I have an array (fe: [1,2,3,4,5,...]. I want to compare each element of the array with every other element in the array. So I want to have:

1-2
1-3
1-4
1-5
2-3
2-4
2-5
3-4
3-5
4-5

Currently, this is my code

for el_a in my_array:
    idx_a = np.where(my_array == el_a)[0][0]
    for idx_b in range(idx_a+1, len(my_array)):
        el_b = my_array[idx_b]
        print(el_a,el_b)

I compare every element el_a (first for loop), with every element el_b which comes after el_a (second for loop).

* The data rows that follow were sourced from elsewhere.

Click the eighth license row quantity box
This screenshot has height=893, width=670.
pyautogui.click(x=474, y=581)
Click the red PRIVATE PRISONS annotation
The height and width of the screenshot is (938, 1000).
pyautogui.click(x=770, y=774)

The algoritm is working correctly, however, it is very slow. Is there someone with a better, more efficient solution?

Answer 1

simply use combinations from itertools.

import numpy as np
from itertools import combinations

arr = np.array([1, 2, 3, 4])
print(list(combinations(arr, 2)))

Outputs:

[(1, 2), (1, 3), (1, 4), (2, 3), (2, 4), (3, 4)]

Answer 2

This will provide the comparison result for all possible combinations as a list:

import numpy as np
from itertools import combinations
my_array = np.array([1, 2, 3, 4, 5])
print([item[0]==item[1] for item in combinations(my_array,2)])

Answer 3

or sticking with numpy

a = np.arange(5)
b = np.arange(5)
# for both -> array([0, 1, 2, 3, 4])

(a[:, None] == b)
array([[ True, False, False, False, False],
       [False,  True, False, False, False],
       [False, False,  True, False, False],
       [False, False, False,  True, False],
       [False, False, False, False,  True]])

(a[:, None] == b).astype(np.int32)
array([[1, 0, 0, 0, 0],
       [0, 1, 0, 0, 0],
       [0, 0, 1, 0, 0],
       [0, 0, 0, 1, 0],
       [0, 0, 0, 0, 1]])